🤖 AI Summary
To address the problem of unsafe or overly evasive LLM responses caused by ambiguous user prompts, this paper proposes an endogenous context-aware method that automatically extracts implicit contextual elements—such as user intent, prior knowledge, and risk signals—from the original prompt to guide safe and precise response generation. The core contribution is the design of the first reinforcement learning–based autoencoding context generator, enabling end-to-end two-stage reasoning: context extraction followed by conditional response generation—thereby departing from conventional single-stage response paradigms. Evaluated on SafetyInstruct, the method reduces harmful responses by 5.6%; on XSTest and WildJailbreak, it improves the safety–compliance harmonic mean by 6.2%. These gains demonstrate enhanced fine-grained semantic understanding and improved risk–utility trade-off capability.
📝 Abstract
User prompts to large language models (LLMs) are often ambiguous or under-specified, and subtle contextual cues shaped by user intentions, prior knowledge, and risk factors strongly influence what constitutes an appropriate response.
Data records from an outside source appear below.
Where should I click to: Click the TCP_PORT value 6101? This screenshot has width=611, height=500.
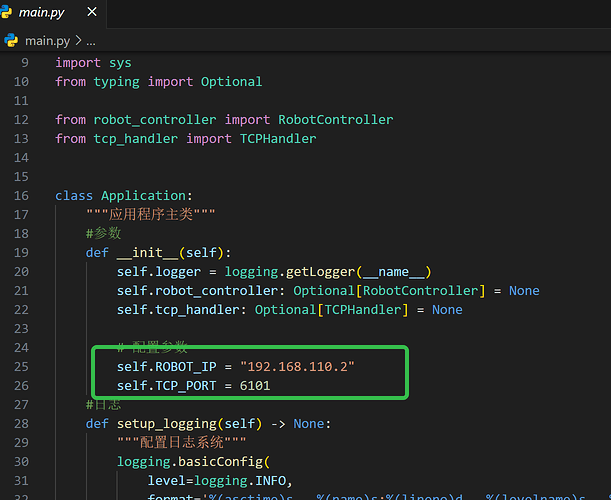tap(251, 386)
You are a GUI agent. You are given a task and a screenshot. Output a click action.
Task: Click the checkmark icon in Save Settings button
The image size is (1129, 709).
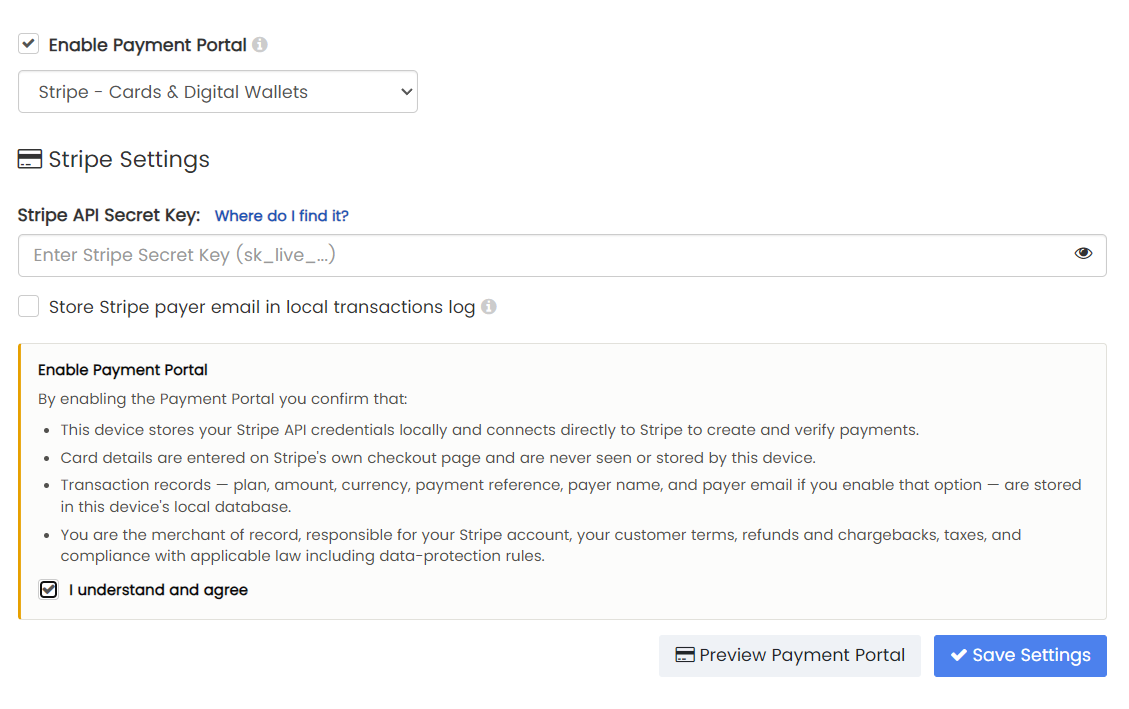coord(958,655)
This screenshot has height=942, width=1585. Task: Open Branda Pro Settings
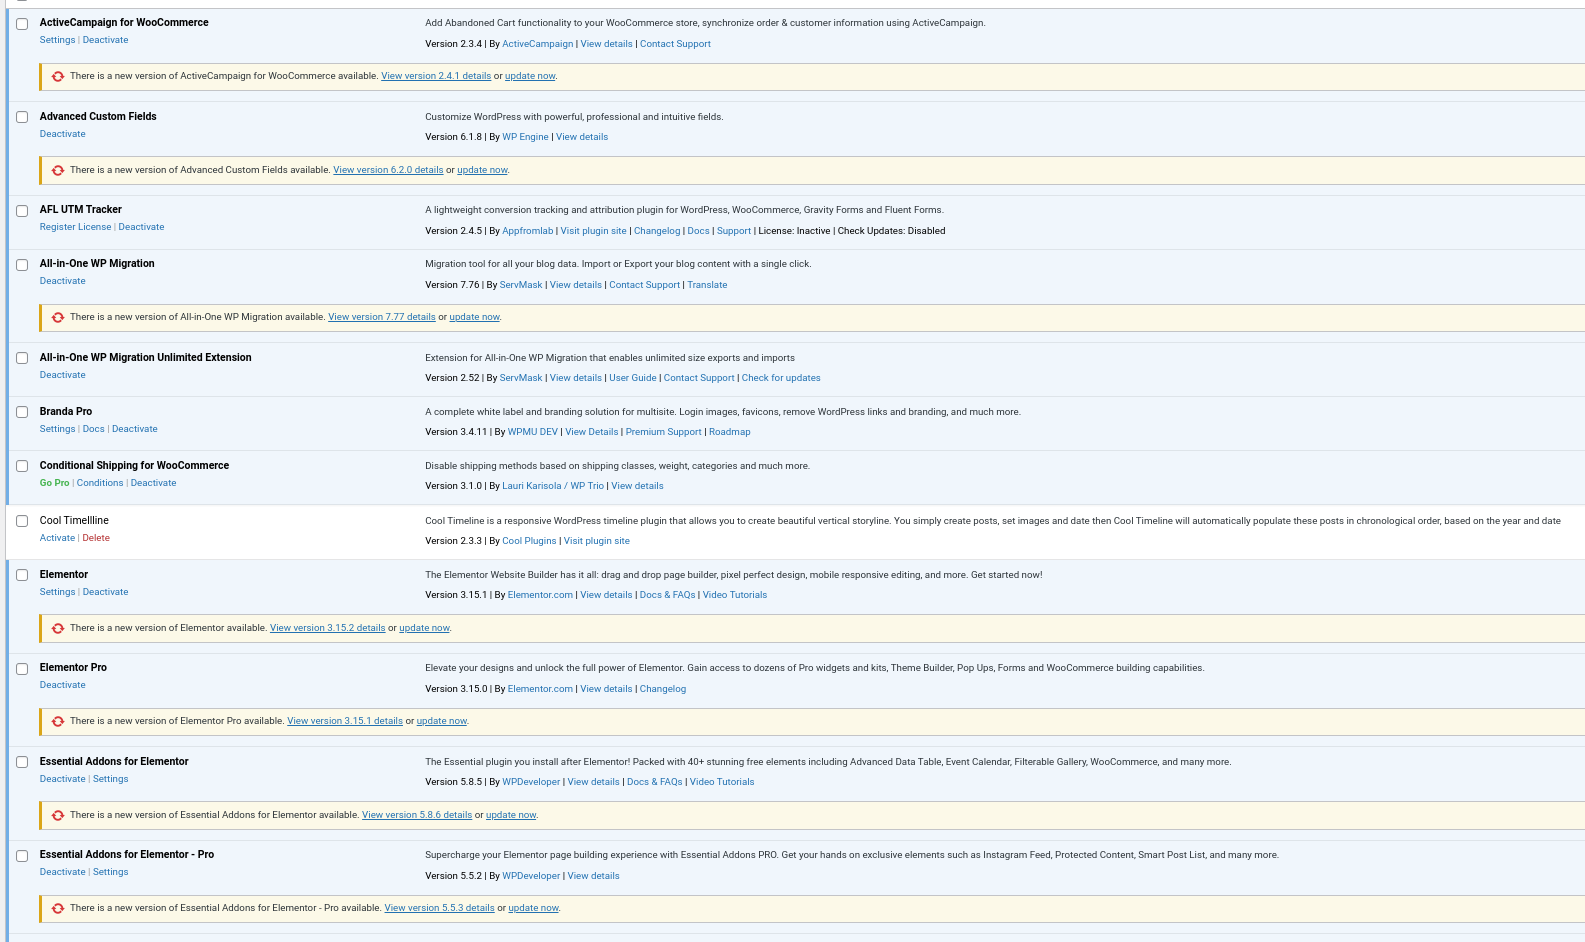(57, 429)
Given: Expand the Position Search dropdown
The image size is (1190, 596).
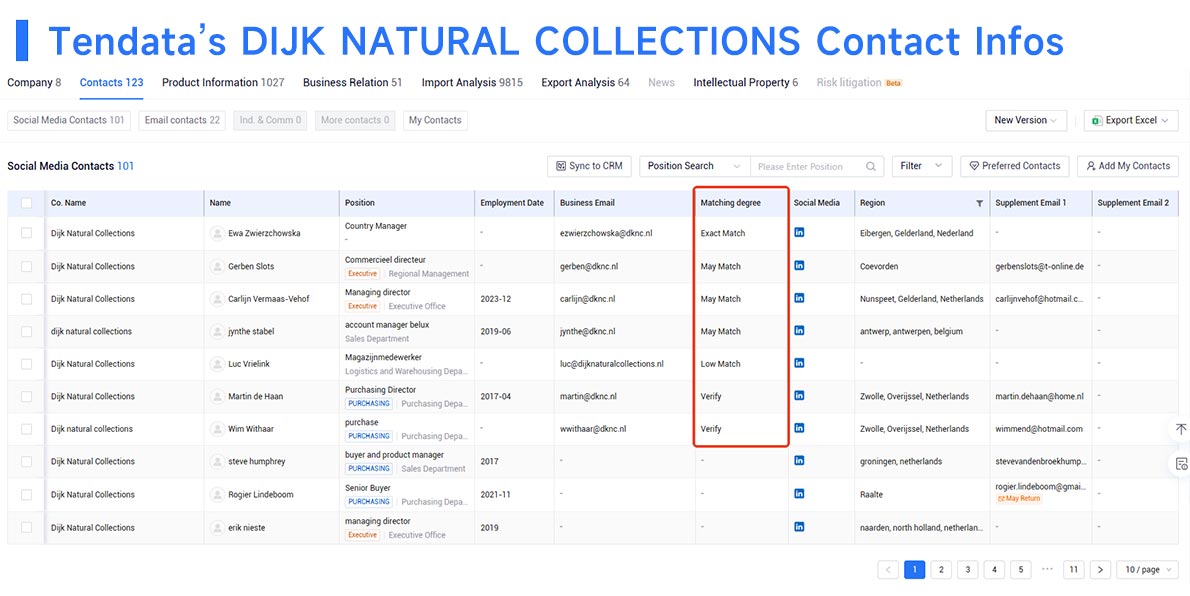Looking at the screenshot, I should click(694, 166).
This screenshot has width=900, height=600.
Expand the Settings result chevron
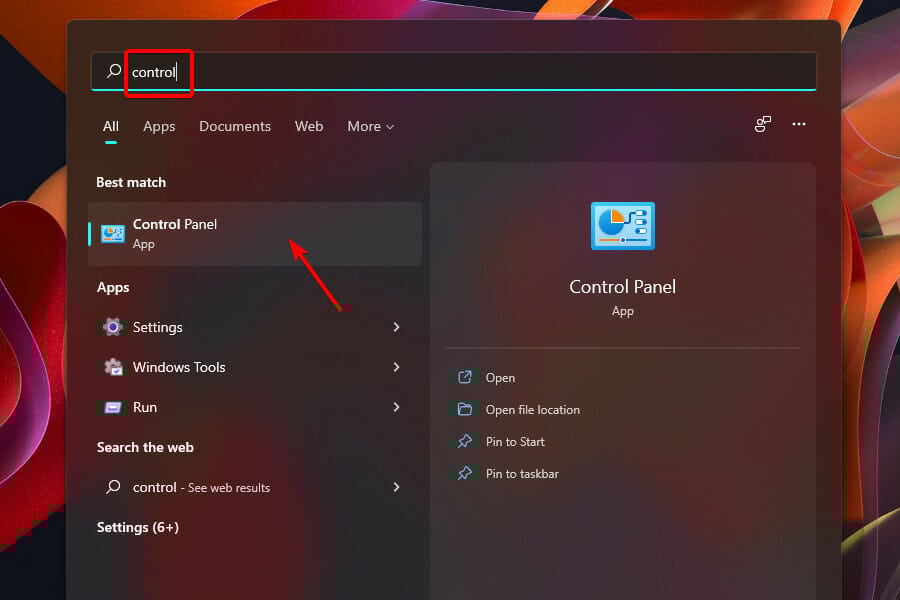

Misinterpreting intent or risks may lead to unsafe outputs, while overly cautious interpretations can cause unnecessary refusal of benign requests. In this paper, we question the conventional framework in which LLMs generate immediate responses to requests without considering broader contextual factors. User requests are situated within broader contexts such as intentions, knowledge, and prior experience, which strongly influence what constitutes an appropriate answer. We propose a framework that extracts and leverages such contextual information from the user prompt itself. Specifically, a reinforcement learning based context generator, designed in an autoencoder-like fashion, is trained to infer contextual signals grounded in the prompt and use them to guide response generation. This approach is particularly important for safety tasks, where ambiguous requests may bypass safeguards while benign but confusing requests can trigger unnecessary refusals. Experiments show that our method reduces harmful responses by an average of 5.6% on the SafetyInstruct dataset across multiple foundation models and improves the harmonic mean of attack success rate and compliance on benign prompts by 6.2% on XSTest and WildJailbreak. These results demonstrate the effectiveness of context extraction for safer and more reliable LLM inferences.